- ASSIGNED TASK
Omit the pictures, then reproduce every remaining record exactly.

━━ PROVIDED INFORMATION ━━

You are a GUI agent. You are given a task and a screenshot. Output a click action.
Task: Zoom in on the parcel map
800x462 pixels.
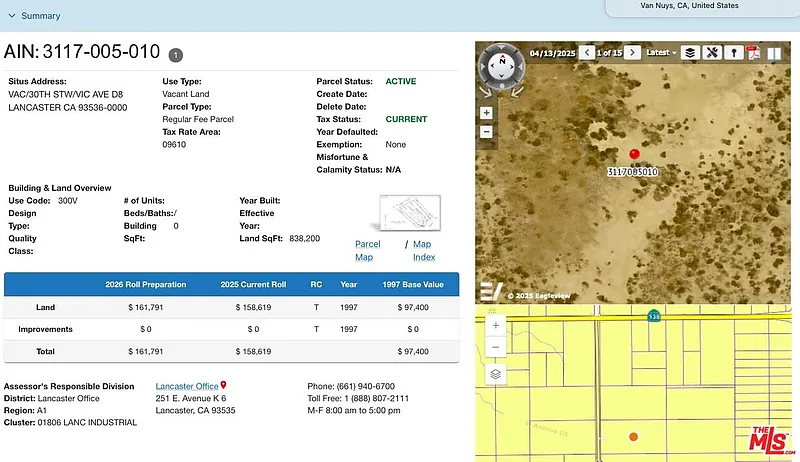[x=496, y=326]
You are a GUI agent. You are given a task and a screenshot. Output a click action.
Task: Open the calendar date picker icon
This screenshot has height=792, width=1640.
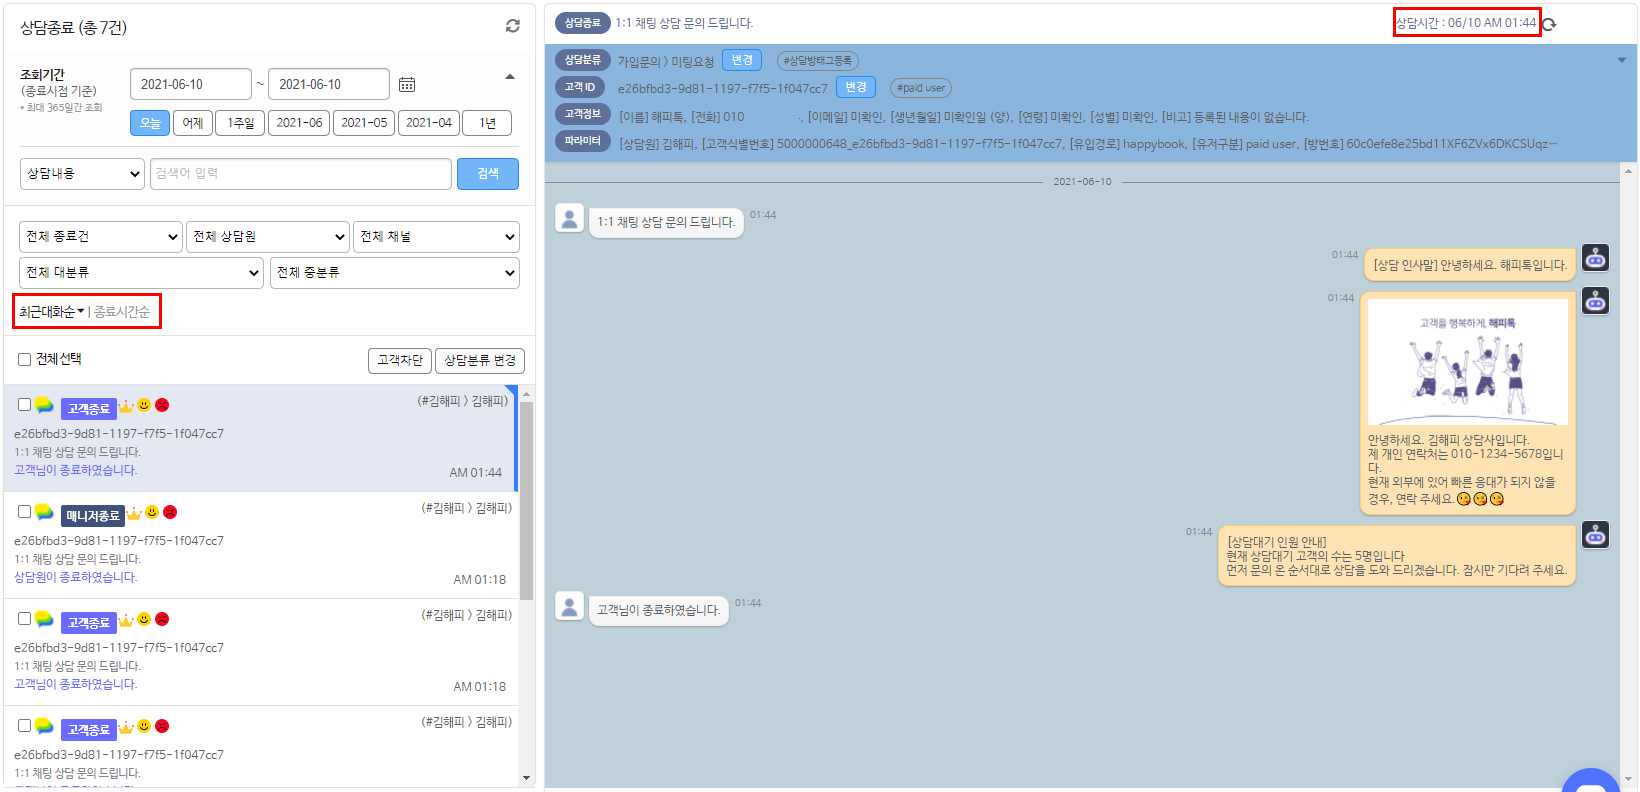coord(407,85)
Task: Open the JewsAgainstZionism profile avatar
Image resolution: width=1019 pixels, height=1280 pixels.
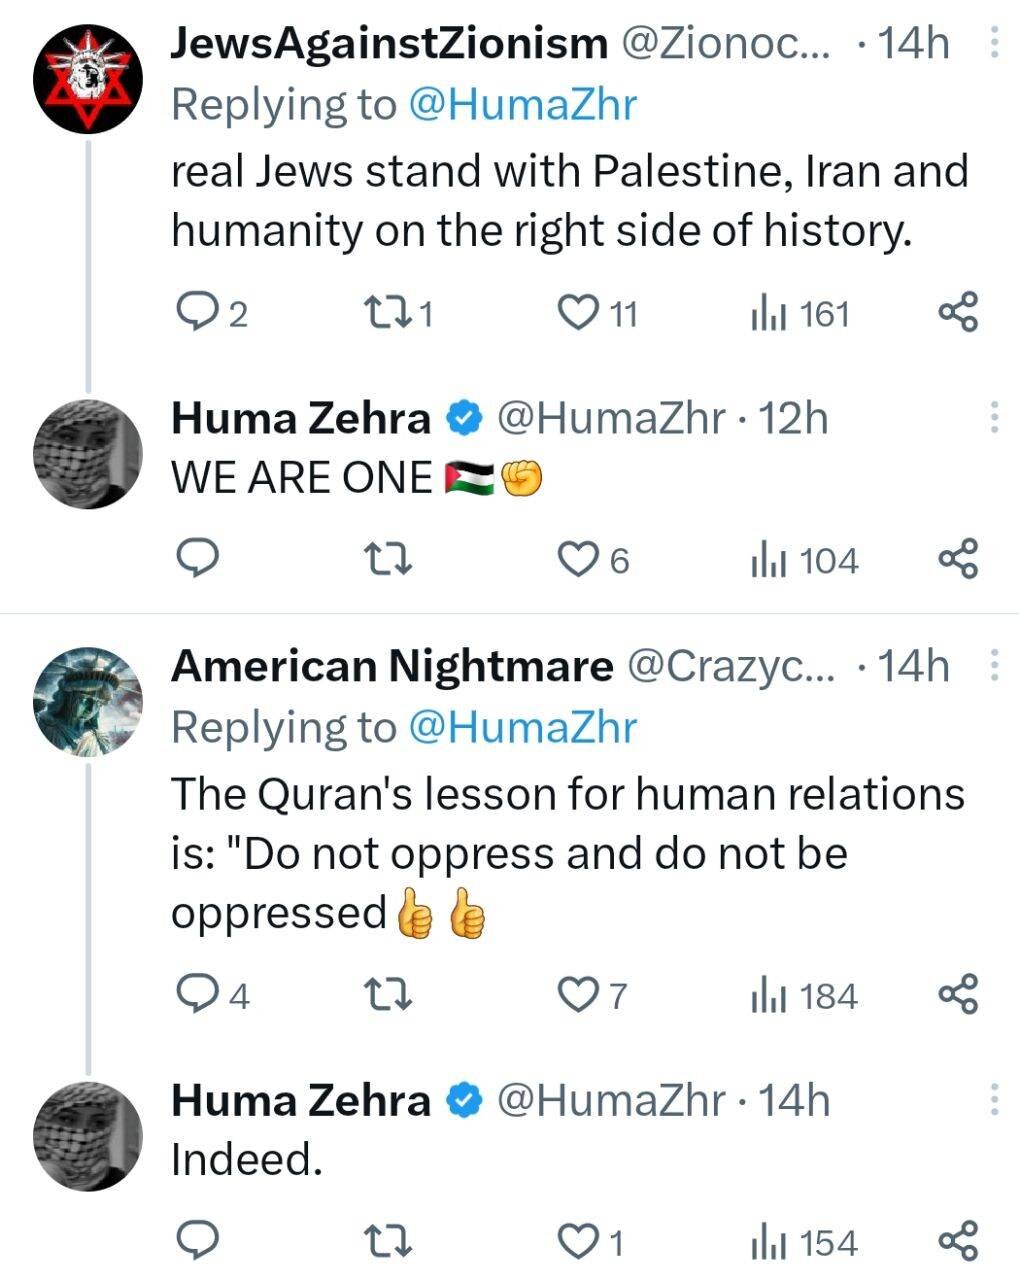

━━━

- RESULT FOR THIS EXERCISE
You are a GUI agent. You are given a task and a screenshot. Output a click action.
Task: Zoom in on the parcel map
800x462 pixels.
[x=496, y=326]
You are a GUI agent. You are given a task and a screenshot. Output a click action.
Task: Open the calendar date picker icon
This screenshot has height=792, width=1640.
coord(407,85)
Task: Open the JewsAgainstZionism profile avatar
Image resolution: width=1019 pixels, height=1280 pixels.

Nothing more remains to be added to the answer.